Reduz a mortalidade em serviços de emergência.
Traz credibilidade e transparência ao processo de triagem.
Limitações e Desafios
Apesar dos benefícios, o Protocolo de Manchester enfrenta alguns desafios:
Requer infraestrutura adequada, como salas específicas de triagem e prontuário eletrônico.
Demanda tempo e treinamento contínuo dos enfermeiros.
Pode haver resistência de pacientes e familiares que não compreendem o motivo da espera.
Nem sempre é fácil aplicar fluxogramas quando o paciente apresenta múltiplas queixas ou condições atípicas.
Por isso, a triagem exige não só conhecimento técnico, mas também empatia, escuta ativa e julgamento clínico sensível.
Considerações Finais
O Protocolo de Manchester é uma das ferramentas mais eficazes para a gestão de riscos em unidades de urgência. Quando aplicado corretamente, contribui para a segurança do paciente, melhora a organização do serviço e fortalece o papel da enfermagem como peça-chave no cuidado emergencial.
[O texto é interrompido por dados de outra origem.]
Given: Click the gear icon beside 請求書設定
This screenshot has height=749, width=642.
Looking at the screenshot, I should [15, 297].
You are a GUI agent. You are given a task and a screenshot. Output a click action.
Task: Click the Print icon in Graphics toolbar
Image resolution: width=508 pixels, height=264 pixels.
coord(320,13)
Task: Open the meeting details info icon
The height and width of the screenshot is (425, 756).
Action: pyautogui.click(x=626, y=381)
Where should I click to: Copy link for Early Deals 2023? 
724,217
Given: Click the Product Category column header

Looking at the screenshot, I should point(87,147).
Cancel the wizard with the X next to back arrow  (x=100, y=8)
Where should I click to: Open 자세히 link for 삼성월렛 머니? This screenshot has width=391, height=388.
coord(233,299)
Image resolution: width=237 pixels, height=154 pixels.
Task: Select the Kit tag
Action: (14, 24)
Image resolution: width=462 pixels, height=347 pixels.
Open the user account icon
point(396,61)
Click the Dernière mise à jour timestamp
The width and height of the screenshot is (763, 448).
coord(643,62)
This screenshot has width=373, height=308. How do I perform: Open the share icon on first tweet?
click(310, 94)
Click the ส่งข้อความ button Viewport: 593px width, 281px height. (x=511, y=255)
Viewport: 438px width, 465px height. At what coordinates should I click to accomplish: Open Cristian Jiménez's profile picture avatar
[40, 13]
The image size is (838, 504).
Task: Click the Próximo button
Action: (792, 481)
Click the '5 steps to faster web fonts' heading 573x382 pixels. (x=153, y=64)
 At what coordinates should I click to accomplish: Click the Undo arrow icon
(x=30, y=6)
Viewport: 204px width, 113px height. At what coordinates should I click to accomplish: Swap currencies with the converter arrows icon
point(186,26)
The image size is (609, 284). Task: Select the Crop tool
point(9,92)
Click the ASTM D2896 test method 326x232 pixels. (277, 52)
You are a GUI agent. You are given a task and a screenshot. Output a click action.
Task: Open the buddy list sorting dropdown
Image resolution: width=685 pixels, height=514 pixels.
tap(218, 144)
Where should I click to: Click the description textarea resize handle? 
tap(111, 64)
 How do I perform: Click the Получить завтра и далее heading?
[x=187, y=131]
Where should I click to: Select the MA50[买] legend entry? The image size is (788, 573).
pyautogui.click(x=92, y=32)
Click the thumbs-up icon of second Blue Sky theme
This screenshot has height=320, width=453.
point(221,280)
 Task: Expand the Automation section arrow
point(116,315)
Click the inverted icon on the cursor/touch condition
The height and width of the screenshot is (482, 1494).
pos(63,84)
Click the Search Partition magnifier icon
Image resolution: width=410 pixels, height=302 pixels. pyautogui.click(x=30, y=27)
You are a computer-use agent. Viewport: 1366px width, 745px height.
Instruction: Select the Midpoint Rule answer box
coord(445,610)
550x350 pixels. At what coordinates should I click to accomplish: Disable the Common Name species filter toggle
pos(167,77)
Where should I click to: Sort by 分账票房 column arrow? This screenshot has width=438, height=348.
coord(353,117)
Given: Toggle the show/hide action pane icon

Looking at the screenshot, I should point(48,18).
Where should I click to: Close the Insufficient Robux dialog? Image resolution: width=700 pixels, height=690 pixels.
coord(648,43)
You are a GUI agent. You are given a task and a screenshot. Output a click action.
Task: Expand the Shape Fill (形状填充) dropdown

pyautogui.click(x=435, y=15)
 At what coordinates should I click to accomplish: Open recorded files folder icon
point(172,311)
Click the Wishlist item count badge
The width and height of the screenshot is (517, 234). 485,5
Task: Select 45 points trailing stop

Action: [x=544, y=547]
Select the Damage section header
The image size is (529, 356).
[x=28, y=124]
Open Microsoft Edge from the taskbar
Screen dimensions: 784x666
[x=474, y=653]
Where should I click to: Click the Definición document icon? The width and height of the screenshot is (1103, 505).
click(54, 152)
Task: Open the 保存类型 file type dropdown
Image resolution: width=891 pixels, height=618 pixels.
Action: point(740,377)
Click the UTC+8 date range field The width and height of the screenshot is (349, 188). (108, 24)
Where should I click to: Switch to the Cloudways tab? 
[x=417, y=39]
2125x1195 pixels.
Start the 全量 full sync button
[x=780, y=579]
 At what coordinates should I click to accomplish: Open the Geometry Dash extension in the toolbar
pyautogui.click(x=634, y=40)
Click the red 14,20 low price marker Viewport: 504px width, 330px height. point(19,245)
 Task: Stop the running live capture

A adoção do sistema, porém, deve vir acompanhada de capacitação da equipe, infraestrutura adequada e uma cultura institucional voltada para a qualidade no atendimento. Além disso, é essencial que o protocolo seja utilizado de forma ética e humanizada, respeitando a individualidade de cada paciente.
Referências
Ministério da Saúde. Política Nacional de Humanização no Atendimento em Saúde.
Conselho Federal de Enfermagem – COFEN.
Grupo Brasileiro de Classificação de Risco – Protocolo de Manchester.
Fernandes, L. M. (2023). Triagem em Serviços de Urgência: Teoria e Prática. Editora Ciência Enfermagem.
Manual de Triagem com Base no Protocolo de Manchester – Hospital Municipal de Urgência.
Sociedade Brasileira de Atendimento Integrado ao Traumatizado (SBAIT).